PASSAGE PROVIDED:
|---|
Discrete Data Graphs and Graph Neural Networks
1. Markov Property
This encodes the independence relation
\[X \perp Z \mid Y\]which means that X and Z are independent conditioned on Y.
A probability distribution $P$ satisfies the global Markov property with respect to a graph $G$ if:
for any disjoint vertex subsets $A$, $B$, and $C$ such that $C$ separates $A$ and $B$,
\[X_A \perp X_B \mid X_C\]- $X_A$ are the random variables $X_j$ with $j \in A$.
- $C$ separates $A$ and $B$ means that there is no path from $A$ to $B$ that does not pass through $C$.
The blue node is independent of the red nodes, given the white nodes.
2. Graph Estimation
2.1 Definition
-
A graph $G$ represents the class of distributions, $\mathcal{P}(G)$, the distributions that are Markov with respect to $G$.
-
Graph estimation: Given $n$ samples $X_1, \ldots, X_n \sim P$, estimate the graph $G$.
Theorem 2.1 (Hammersley, Clifford, Besag) A positive distribution over random variables $X_1, \ldots, X_p$ satisfies the Markov properties of graph $G$ if and only if it can be represented as
\[p(X) \propto \prod_{c \in \mathcal{C}} \psi_c(X_c)\]where $\mathcal{C}$ is the set of cliques in the graph $G$.
2.2 Gaussian Case
Let $\Omega = \Sigma^{-1}$ be the precision matrix. A zero in $\Omega$ indicates a lack of the corresponding edge in the graph So, the adjacency matrix of the graph is
\[A = (\mathbb{1}(\Omega_{ij} \neq 0))\]That is,
\[A_{ij} = \begin{cases} 1 & \text{if } \vert \Omega_{ij} \vert > 0 \\ 0 & \text{otherwise} \end{cases}\]2.3 Discrete Graphical Models
Positive distributions can be represented by an exponential family,
\[p(X) \propto \exp \left( \sum_{c \in \mathcal{C}} \phi_c(X_c) \right)\]where $\phi_c = \log \psi_c$ from Hammersley-Clifford.
Special case: Ising Model (discrete Gaussian)
|---|
EXERCISE TASK A:
Answer these questions about the notes on graphical models, one per line:
(i) What does a zero in the precision matrix indicate?
(ii) In Theorem 2.1, what is $\mathcal{C}$?
(iii) What special case is named at the end?

DATA FOR THE TASK:
|---|
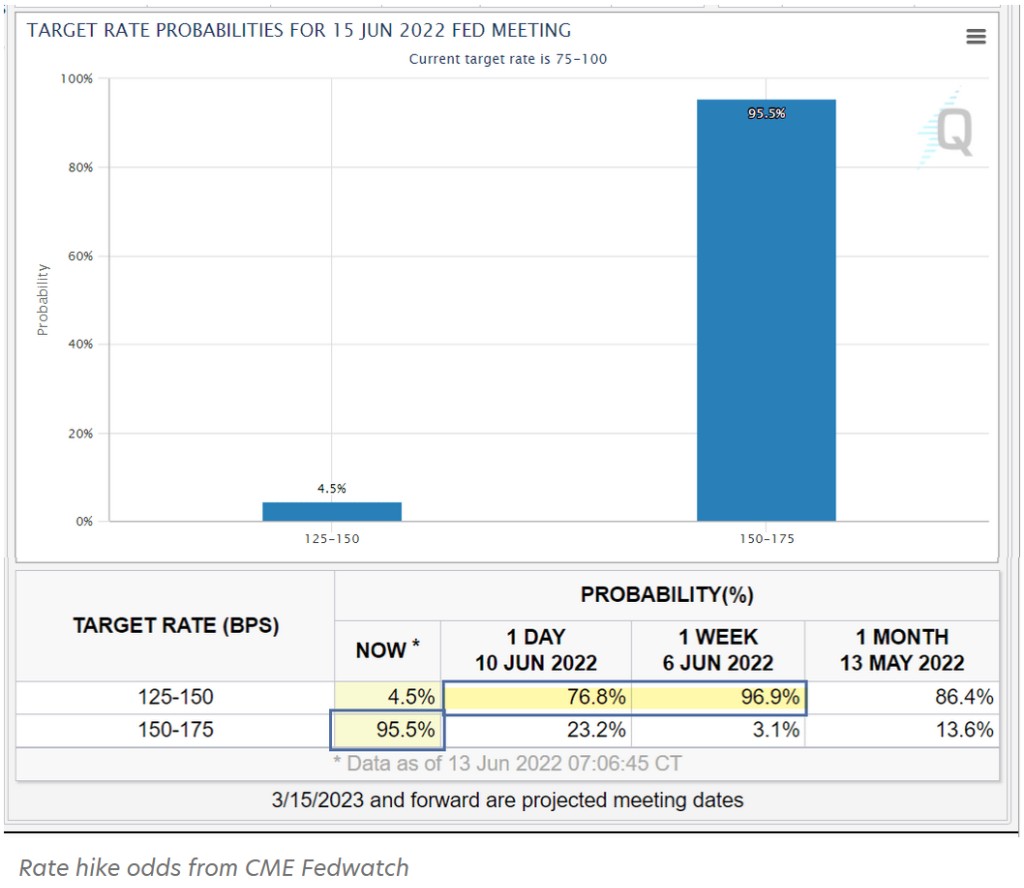1024x888 pixels.
Task: Select the 1 WEEK 6 JUN 2022 header
Action: tap(717, 650)
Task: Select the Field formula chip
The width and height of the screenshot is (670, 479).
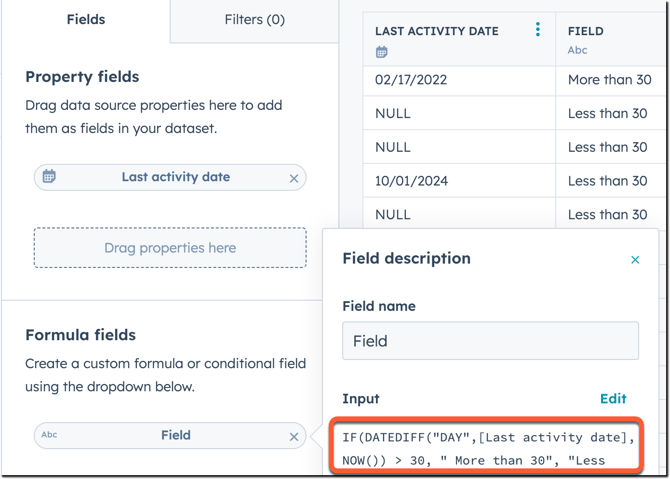Action: tap(175, 435)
|---|
EXERCISE TASK B: Rewrite the whole listing with "chip" changed to "button" and everything else unchanged, leaving out the pictures.

EXERCISE RESPONSE A:
(i) A lack of the corresponding edge in the graph.
(ii) The set of cliques in the graph $G$.
(iii) The Ising Model (discrete Gaussian).

EXERCISE RESPONSE B:
1024x888 pixels.
Task: Select the 1 WEEK 6 JUN 2022 header
Action: tap(717, 650)
Task: Select the Field formula button
The width and height of the screenshot is (670, 479).
Action: tap(175, 435)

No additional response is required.